Jovem grávida relata agressões, ofensas e falha no atendimento após procurar unidade com sangramento
Uma confusão dentro de uma unidade de saúde terminou em agressão física e denúncia policial em Santa Rosa de Goiás. Uma adolescente de 17 anos, que estava grávida de dois meses, e a primeira-dama do município, Maria Augusta Alves de Brito, se envolveram em uma briga dentro do hospital municipal após um desentendimento durante atendimento médico.
O caso aconteceu na noite do dia 16 de abril e foi registrado pela Polícia Civil como injúria e vias de fato. Segundo o boletim de ocorrência, a jovem procurou atendimento acompanhada do namorado, relatando sangramento intenso durante a gestação.

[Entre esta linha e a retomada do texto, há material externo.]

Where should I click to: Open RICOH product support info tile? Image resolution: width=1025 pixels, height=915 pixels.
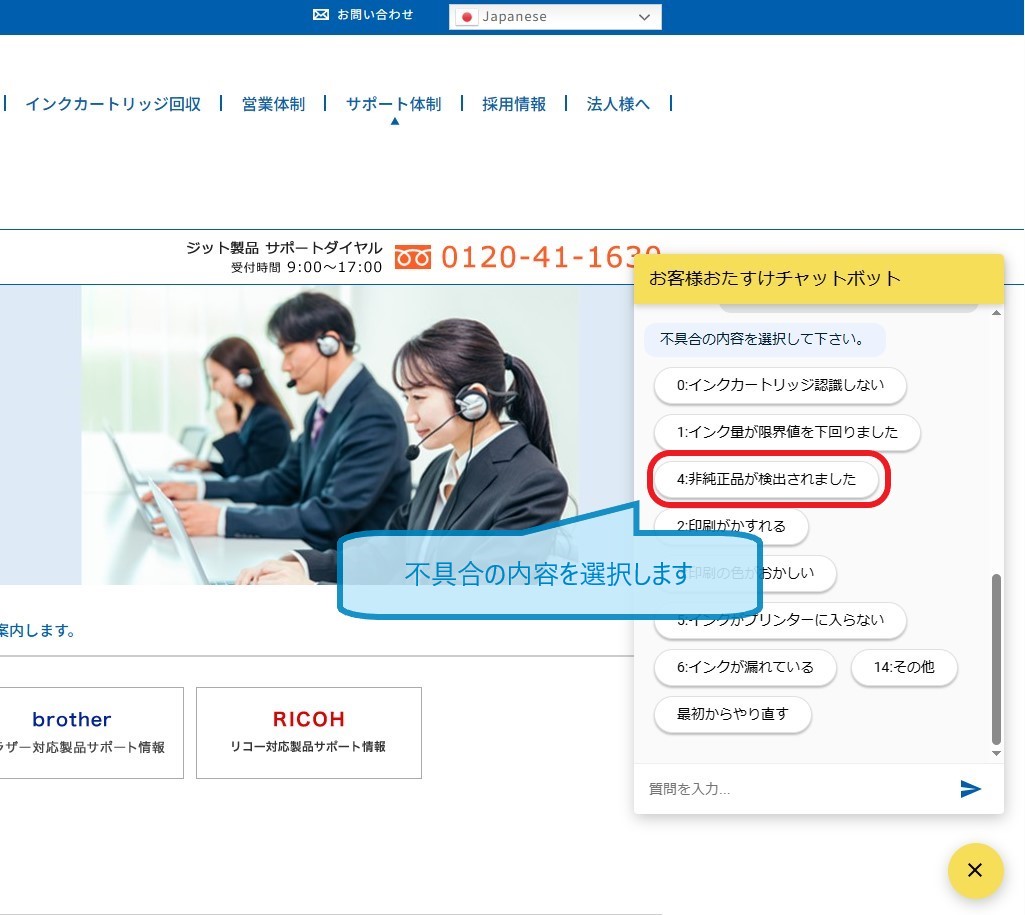point(308,732)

De acordo com o relato, diante da situação, a adolescente pediu encaminhamento para Goiânia, mas o médico plantonista avaliou que não havia necessidade naquele momento. A negativa teria gerado insatisfação e tensão no ambiente.
Ainda conforme a denúncia, a primeira-dama, que também atua como secretária de Saúde do município, estava no local e teria adotado uma postura considerada desrespeitosa pela jovem, com troca de ofensas verbais. A situação saiu do controle quando a adolescente se exaltou e avançou contra a gestora, dando início a uma briga com empurrões, tapas e socos.
A adolescente afirma que foi atingida no rosto durante a confusão. O episódio ganhou novos contornos com a chegada do prefeito, que, segundo a denúncia, também teria feito ofensas contra a jovem.
A reportagem tentou contato com a prefeitura e com a primeira-dama, mas não houve retorno até o momento. O espaço segue aberto para manifestações.
O caso não se limita ao episódio dentro do hospital. A mãe da adolescente, de 57 anos, também registrou ocorrência e relata que houve falha no atendimento médico mesmo diante de um quadro grave. Segundo ela, a filha acabou perdendo o bebê após o ocorrido.
A mulher afirma ainda que foi alvo de agressões fora da unidade de saúde. De acordo com o relato, um homem apontado como sobrinho do prefeito teria ido até sua residência para tirar satisfação e iniciado uma série de ofensas. Ao sair para tentar encontrar a filha, ela diz ter sido agredida com tapas e chutes.
Imagens de câmeras de segurança mostram o momento em que um homem para em frente à casa e grita ameaças relacionadas ao episódio no hospital, intensificando a tensão após a briga inicial.
A adolescente também relatou que, após a confusão, foi impedida de deixar o local por pessoas que estavam na unidade, sob a alegação de que a polícia havia sido acionada. Segundo ela, havia receio de novas agressões caso tentasse sair.
O caso agora será investigado pela Polícia Civil, que deve apurar tanto a conduta dos envolvidos na briga quanto possíveis falhas no atendimento médico e eventual omissão de socorro.
A situação levanta questionamentos sobre o ambiente dentro de unidades de saúde e os limites de atuação de agentes públicos em momentos de crise, especialmente quando envolve pacientes em situação de vulnerabilidade.